§ WORK ITEM: Given the records below, would you repeat exactly the lines that begin at the one containing "Corago (242, 40)" and end at the one containing "Contatti (828, 40)", inclusive?

==== RECORDS FOR THE TASK

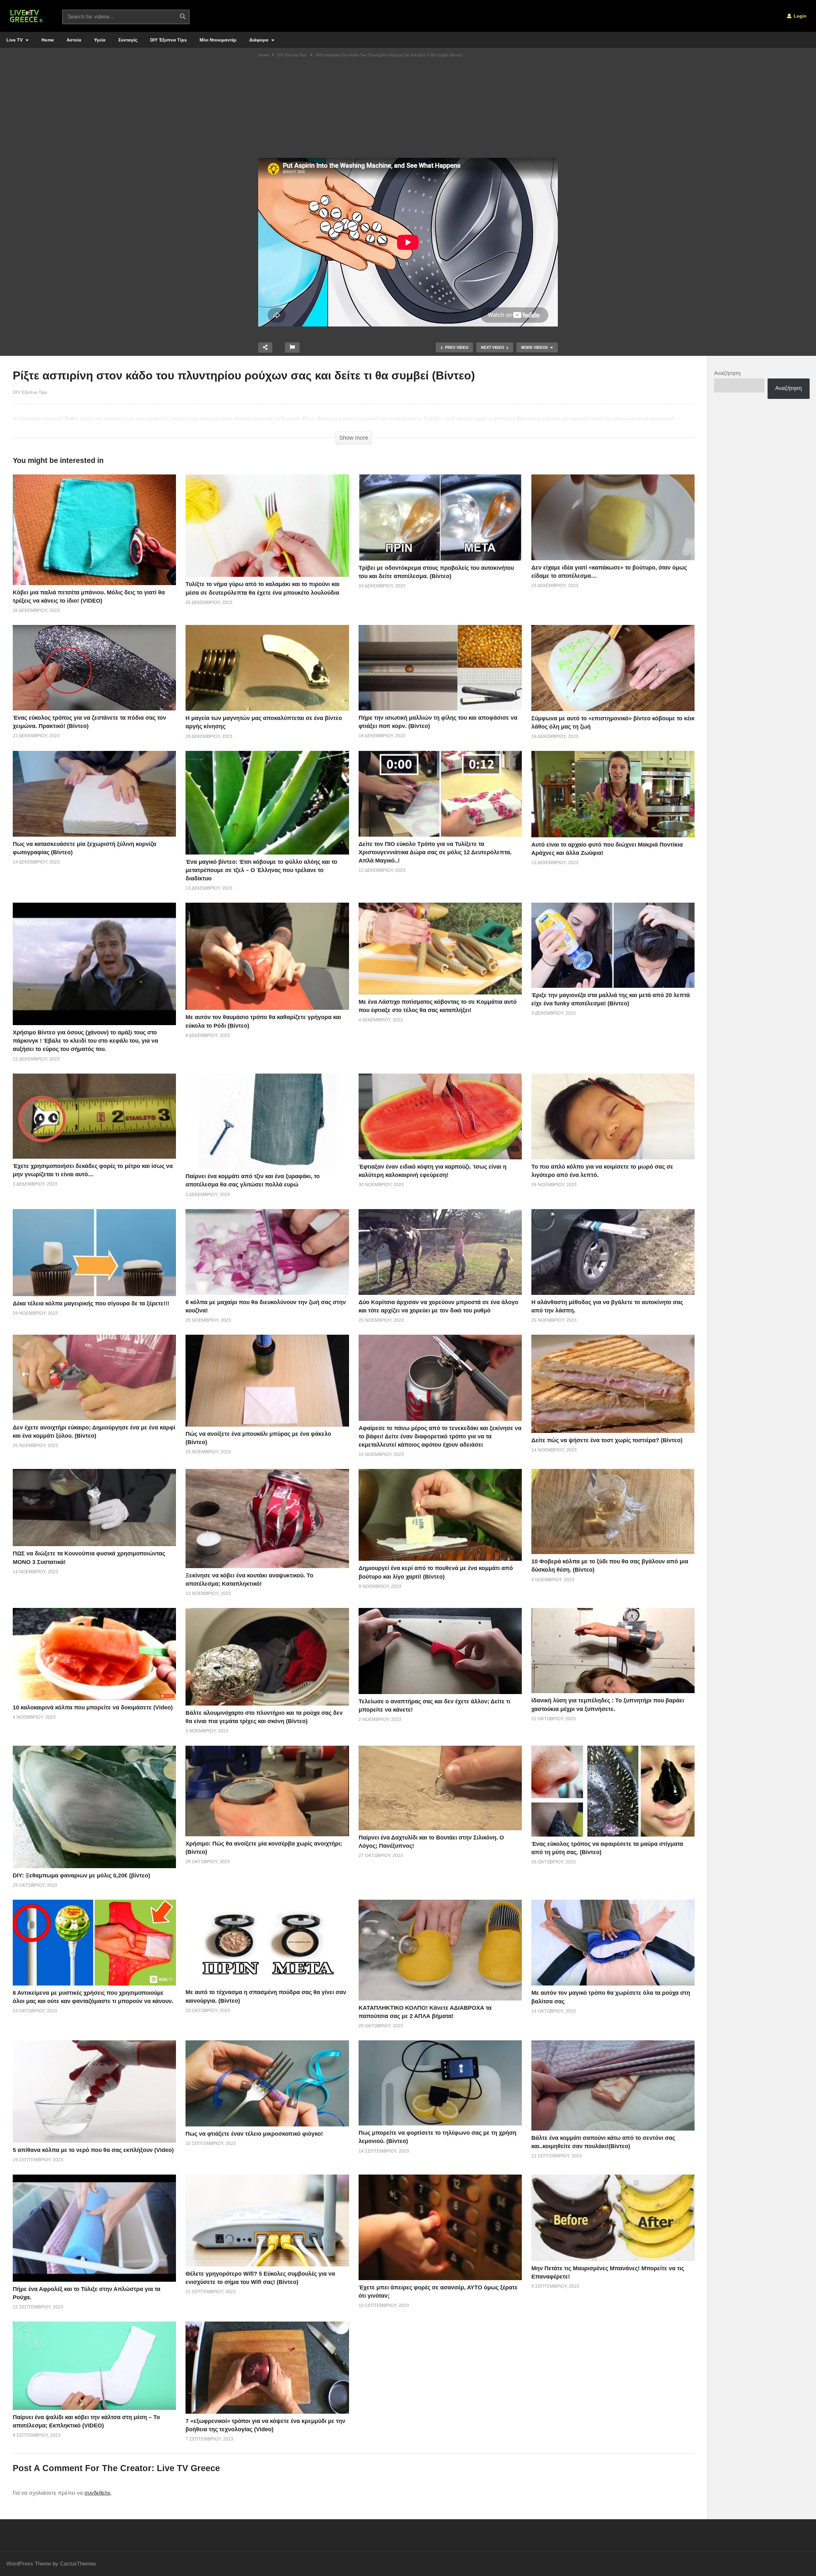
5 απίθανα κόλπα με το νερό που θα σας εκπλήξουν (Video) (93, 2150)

========
==== RECORDS FOR THE TASK

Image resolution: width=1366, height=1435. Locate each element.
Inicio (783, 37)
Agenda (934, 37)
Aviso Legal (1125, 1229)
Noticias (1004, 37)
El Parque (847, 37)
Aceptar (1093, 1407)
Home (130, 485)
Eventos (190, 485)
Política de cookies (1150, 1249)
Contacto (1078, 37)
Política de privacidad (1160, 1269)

========
==== RECORDS FOR THE TASK

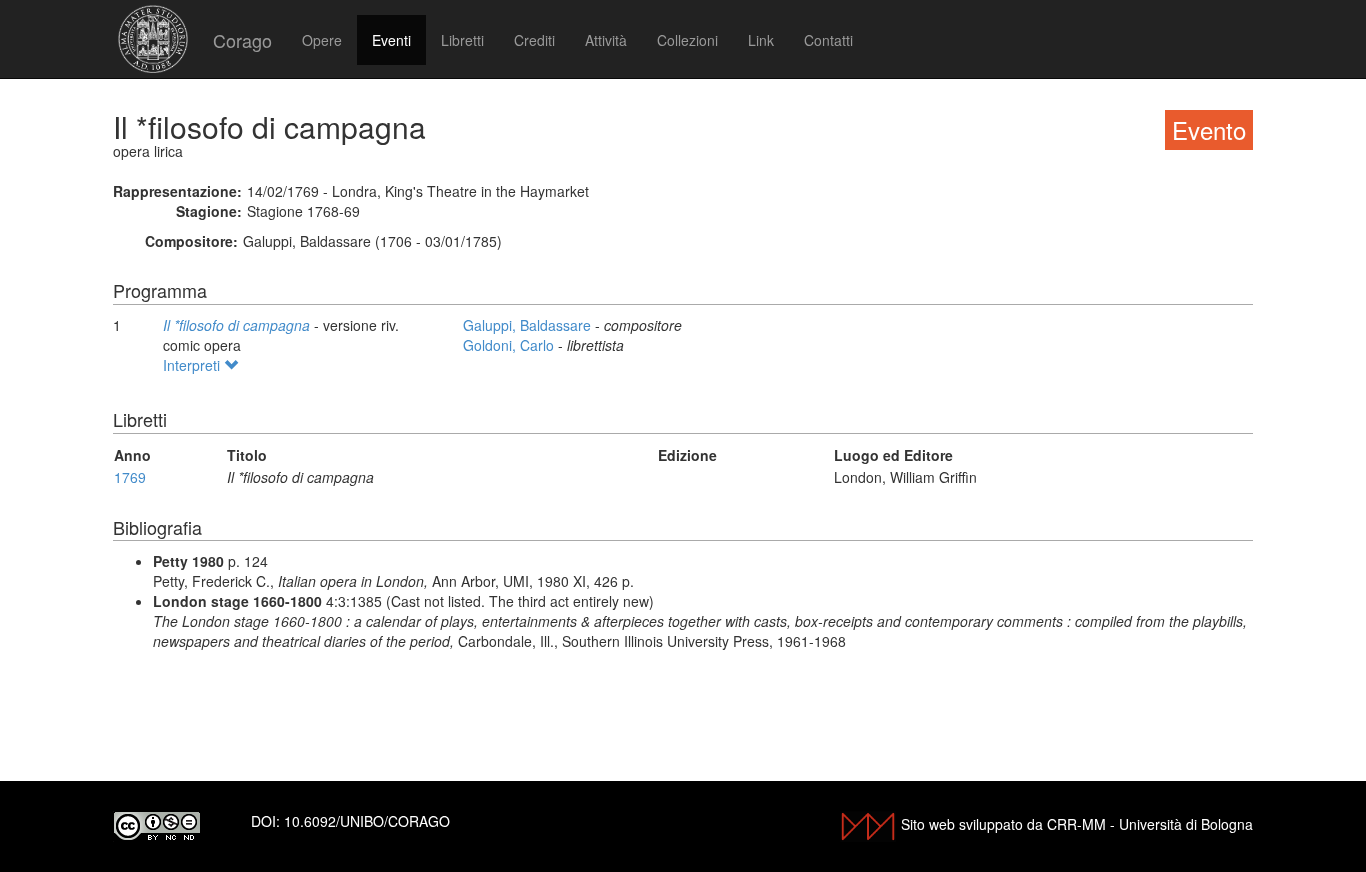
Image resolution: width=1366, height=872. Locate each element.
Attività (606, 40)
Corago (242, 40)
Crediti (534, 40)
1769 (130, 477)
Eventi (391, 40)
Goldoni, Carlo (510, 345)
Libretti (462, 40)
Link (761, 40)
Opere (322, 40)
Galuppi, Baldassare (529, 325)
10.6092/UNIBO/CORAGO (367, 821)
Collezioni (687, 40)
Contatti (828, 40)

========

§ RESPONSE:
Corago (242, 40)
Crediti (534, 40)
1769 (130, 477)
Eventi (391, 40)
Goldoni, Carlo (510, 345)
Libretti (462, 40)
Link (761, 40)
Opere (322, 40)
Galuppi, Baldassare (529, 325)
10.6092/UNIBO/CORAGO (367, 821)
Collezioni (687, 40)
Contatti (828, 40)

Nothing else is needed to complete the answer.